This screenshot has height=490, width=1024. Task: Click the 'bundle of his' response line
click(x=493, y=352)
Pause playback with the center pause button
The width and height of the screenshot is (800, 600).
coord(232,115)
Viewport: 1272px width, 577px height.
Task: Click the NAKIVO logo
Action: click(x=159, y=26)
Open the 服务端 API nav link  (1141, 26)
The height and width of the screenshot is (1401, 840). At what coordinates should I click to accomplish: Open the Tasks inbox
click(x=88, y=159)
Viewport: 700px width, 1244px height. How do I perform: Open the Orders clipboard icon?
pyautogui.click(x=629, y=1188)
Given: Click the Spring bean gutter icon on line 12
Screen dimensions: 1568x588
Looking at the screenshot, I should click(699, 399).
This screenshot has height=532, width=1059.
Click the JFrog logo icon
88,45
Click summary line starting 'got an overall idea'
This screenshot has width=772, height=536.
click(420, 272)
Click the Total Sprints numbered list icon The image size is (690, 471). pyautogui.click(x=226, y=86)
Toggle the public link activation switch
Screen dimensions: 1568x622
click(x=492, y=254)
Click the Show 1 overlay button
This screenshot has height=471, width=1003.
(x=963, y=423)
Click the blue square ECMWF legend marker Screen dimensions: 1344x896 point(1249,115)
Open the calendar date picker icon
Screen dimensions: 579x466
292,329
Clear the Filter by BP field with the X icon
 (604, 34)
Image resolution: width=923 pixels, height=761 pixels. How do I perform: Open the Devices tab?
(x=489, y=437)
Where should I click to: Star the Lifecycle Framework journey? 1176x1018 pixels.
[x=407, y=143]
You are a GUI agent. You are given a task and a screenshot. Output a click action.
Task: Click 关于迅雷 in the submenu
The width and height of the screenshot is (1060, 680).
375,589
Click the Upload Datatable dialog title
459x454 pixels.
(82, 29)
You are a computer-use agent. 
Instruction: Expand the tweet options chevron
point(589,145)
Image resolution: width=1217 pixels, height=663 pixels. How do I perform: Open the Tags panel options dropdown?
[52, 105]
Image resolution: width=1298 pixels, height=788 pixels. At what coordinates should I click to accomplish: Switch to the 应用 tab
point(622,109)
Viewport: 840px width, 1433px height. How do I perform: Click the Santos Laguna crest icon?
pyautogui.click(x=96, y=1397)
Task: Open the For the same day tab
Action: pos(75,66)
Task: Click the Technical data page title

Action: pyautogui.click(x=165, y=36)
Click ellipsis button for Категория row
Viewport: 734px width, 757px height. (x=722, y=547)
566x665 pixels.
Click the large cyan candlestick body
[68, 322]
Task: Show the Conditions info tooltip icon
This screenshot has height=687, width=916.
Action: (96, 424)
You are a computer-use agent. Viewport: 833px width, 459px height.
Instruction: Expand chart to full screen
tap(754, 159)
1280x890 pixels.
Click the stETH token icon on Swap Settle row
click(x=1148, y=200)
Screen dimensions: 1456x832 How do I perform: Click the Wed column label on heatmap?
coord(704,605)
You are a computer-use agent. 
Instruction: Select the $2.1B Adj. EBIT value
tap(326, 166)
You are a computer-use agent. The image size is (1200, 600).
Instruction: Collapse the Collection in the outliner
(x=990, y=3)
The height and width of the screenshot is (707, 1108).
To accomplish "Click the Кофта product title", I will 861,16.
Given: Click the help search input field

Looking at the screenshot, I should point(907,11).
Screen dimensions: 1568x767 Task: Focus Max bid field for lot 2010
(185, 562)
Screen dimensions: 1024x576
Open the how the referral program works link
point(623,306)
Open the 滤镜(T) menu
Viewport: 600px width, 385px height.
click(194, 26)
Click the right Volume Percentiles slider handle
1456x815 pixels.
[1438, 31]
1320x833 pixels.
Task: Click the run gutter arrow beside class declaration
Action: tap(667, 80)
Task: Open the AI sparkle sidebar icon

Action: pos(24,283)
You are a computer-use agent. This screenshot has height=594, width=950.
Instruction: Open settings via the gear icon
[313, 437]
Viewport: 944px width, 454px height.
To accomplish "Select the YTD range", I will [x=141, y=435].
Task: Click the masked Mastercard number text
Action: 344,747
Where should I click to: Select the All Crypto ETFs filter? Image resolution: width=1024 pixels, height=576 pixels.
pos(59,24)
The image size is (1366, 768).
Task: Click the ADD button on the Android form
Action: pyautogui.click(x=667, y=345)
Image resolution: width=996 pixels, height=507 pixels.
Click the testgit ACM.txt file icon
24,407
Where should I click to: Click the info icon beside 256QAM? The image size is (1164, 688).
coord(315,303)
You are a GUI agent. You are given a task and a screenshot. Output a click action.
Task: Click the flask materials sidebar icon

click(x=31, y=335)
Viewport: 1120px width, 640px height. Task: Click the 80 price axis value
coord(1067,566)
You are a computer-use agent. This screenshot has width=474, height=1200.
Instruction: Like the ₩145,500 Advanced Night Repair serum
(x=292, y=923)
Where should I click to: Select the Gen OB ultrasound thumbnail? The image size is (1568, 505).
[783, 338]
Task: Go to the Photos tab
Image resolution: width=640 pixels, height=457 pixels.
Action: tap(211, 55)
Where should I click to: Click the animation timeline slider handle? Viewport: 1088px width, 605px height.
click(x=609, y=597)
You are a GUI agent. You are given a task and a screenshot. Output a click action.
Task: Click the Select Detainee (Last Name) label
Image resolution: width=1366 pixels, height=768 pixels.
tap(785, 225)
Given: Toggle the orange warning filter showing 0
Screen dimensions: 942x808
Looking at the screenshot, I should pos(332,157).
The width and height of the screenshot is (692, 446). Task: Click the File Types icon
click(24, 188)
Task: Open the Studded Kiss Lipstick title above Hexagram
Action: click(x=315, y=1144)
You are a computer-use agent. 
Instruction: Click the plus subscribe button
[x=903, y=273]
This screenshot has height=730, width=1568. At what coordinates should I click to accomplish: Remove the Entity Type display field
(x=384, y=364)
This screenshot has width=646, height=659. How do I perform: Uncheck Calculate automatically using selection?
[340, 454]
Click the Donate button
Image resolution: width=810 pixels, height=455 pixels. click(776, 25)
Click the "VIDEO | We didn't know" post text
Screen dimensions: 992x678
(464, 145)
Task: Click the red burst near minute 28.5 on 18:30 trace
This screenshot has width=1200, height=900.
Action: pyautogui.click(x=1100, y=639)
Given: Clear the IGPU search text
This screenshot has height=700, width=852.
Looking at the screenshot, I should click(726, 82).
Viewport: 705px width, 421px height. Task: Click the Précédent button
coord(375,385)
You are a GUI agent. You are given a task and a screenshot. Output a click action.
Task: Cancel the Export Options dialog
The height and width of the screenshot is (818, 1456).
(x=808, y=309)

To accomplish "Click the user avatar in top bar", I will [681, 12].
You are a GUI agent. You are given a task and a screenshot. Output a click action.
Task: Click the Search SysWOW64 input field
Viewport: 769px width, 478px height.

-- -- --

*Required action*
Up to and including the line with "This screenshot has height=532, width=1059.", transcribe the entries above exactly, starting from their first line.

*Problem solution*
This screenshot has height=490, width=1024. Task: Click the 'bundle of his' response line
click(x=493, y=352)
Pause playback with the center pause button
The width and height of the screenshot is (800, 600).
coord(232,115)
Viewport: 1272px width, 577px height.
Task: Click the NAKIVO logo
Action: click(x=159, y=26)
Open the 服务端 API nav link  (1141, 26)
The height and width of the screenshot is (1401, 840). At what coordinates should I click to accomplish: Open the Tasks inbox
click(x=88, y=159)
Viewport: 700px width, 1244px height. How do I perform: Open the Orders clipboard icon?
pyautogui.click(x=629, y=1188)
Given: Click the Spring bean gutter icon on line 12
Screen dimensions: 1568x588
Looking at the screenshot, I should click(699, 399).
This screenshot has height=532, width=1059.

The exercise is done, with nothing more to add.